Michael Green (scénariste de, entre autres, Logan et Blade Runner 2049) et Amber Noizumi, les deux auteurs – en couple à la ville – de Blue Eye Samurai ne sont pas japonais, et c’est peut-être grâce à ce recul qu’ils ont eu vis à vis d’une histoire et d’une culture japonaise qu’ils connaissent visiblement bien, qu’ils ont parfaitement relevé ce défi. Car le sujet de Blue Eye Samurai est avant tout, et presque uniquement, celui de l’ingérence agressive de l’Occident (anglo-saxon) dans un pays qui était à l’époque totalement fermé : d’un côté, on a donc les « colonisateurs occidentaux » avides de pouvoir, de richesse, voire de sexe « exotique » – symbolisés ici par un personnage gargantuesque, Abijah Fowler – intelligemment inspiré du Marlon Brando mythique en fin de carrière et auquel Kenneth Branagh prête sa voix -, et de l’autre le peuple japonais, profondément raciste, et la noblesse indifférente au sort de ce peuple, toute entière consacrée à des conspirations et des jeux d’alliance autour de la figure du Shogun, détenteur du pouvoir. Le choc des civilisations – symbolisé par l’arrivée des armes à feu sur l’archipel – est brutal, et Blue Eye Samurai nourrit son scénario de ce mélange détonnant entre modernité et traditions, cette tentative de redistribution des cartes dans une société depuis longtemps figée.
Le Blue Eye Samurai, c’est Misu, rejeton d’une alliance « contre nature » entre un envahisseur aux yeux bleus et une Japonaise : harcelé par ses congénères racistes dans le village où il a grandi, témoin de la mort atroce de sa mère brûlée vive, élevé par un forgeron aveugle qui l’a éduqué à l’Art du Sabre, Misu se lance, une fois adulte, dans une quête obsessionnelle des quatre « blancs » restant sur le territoire japonais, chacun étant susceptible d’être son géniteur, et donc responsable de son malheur et de celui de sa mère.
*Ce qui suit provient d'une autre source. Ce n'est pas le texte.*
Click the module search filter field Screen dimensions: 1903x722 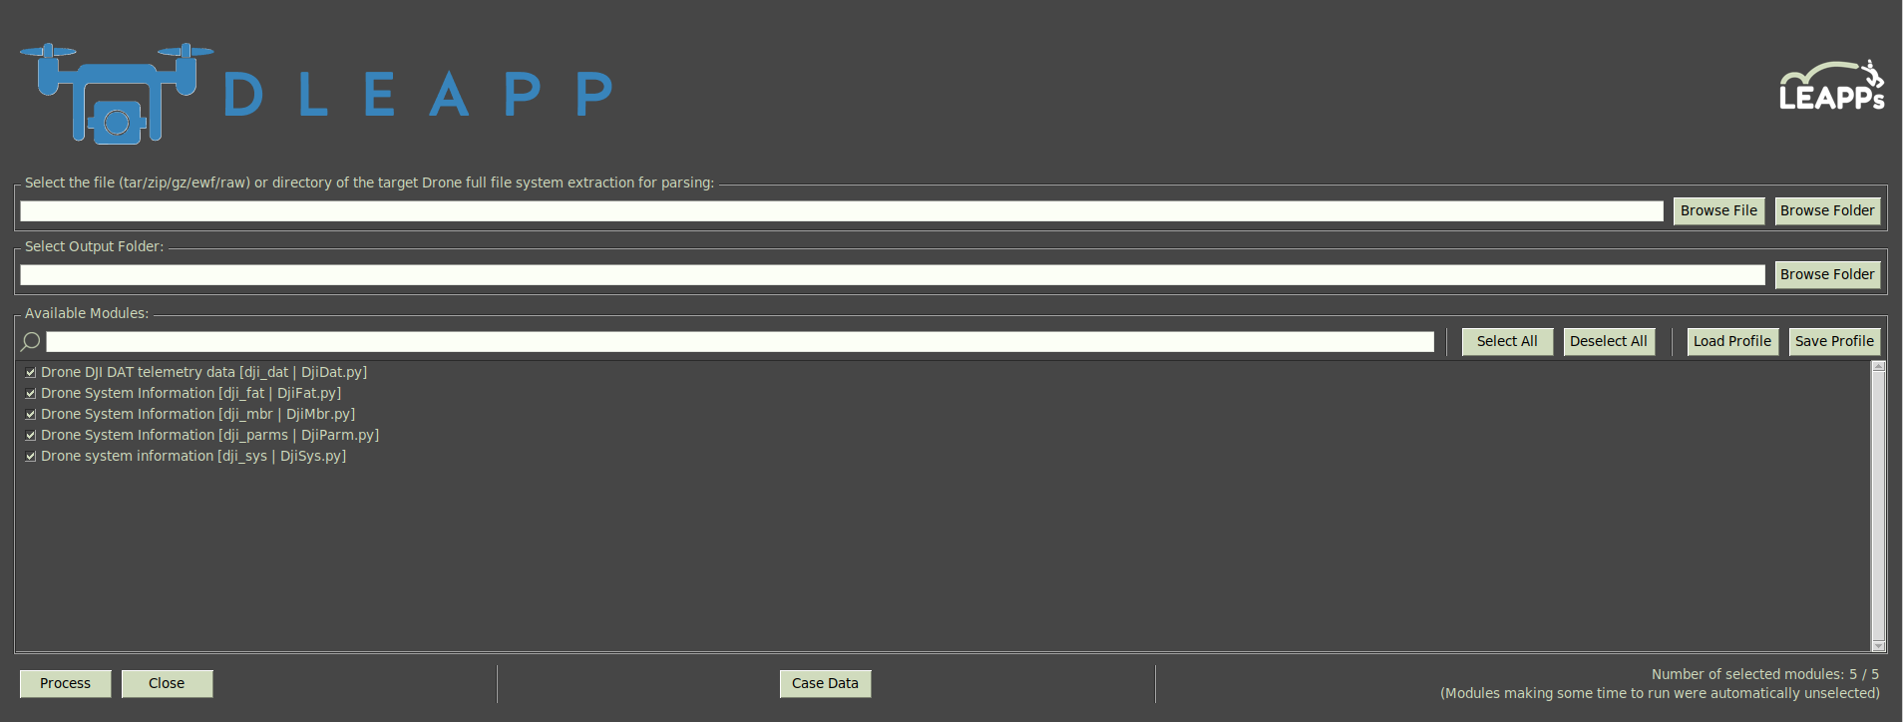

Débutant de manière très « classique » – et on craint un instant que Blue Eye Samurai ne se contente de décliner des stéréotypes déjà bien usés -, la série va progressivement prendre des virages surprenants, et aller s’aventurer dans des sujets moins habituels dans une « histoire de samouraï », tels que la place de la femme dans la société, mais aussi (attention, les réacs de tous poils vont hurler au « wokisme » !) la fluidité du genre, qui se révèle ici centrale. Le tout avec quelques « twists », certains prévisibles, d’autres plus étonnants, qui ajoutent un indiscutable piment à la sauce scénaristique. On ne rentrera pas ici dans le détail de l’histoire, qui se complexifie au fur et à mesure que la série progresse, surtout grâce à une galerie de personnages riches, passionnants, ambigus, échappant tous au manichéisme : Misu est tout sauf un héros, et on comprendra comment il a été progressivement dévoré par sa haine, qui l’a transformé quasiment en monstre – ce qui nous offre l’épisode le plus sublime de la série, le cinquième (The Tale of the Ronin and the Bride), et la sympathie que l’on ressent initialement pour lui, a du mal à tenir face à son comportement ; à l’inverse, la belle et brillante Akemi, qui semble d’abord irritante avec ses caprices, devient une femme de plus en plus impressionnante, qui fait des choix radicaux réellement courageux. Mais on pourra s’attacher aussi bien à Ringo, bouleversant élève sans mains de Misu, ou à Seki, figure paternelle inattendue dont l’intelligence et le courage touchent au cœur.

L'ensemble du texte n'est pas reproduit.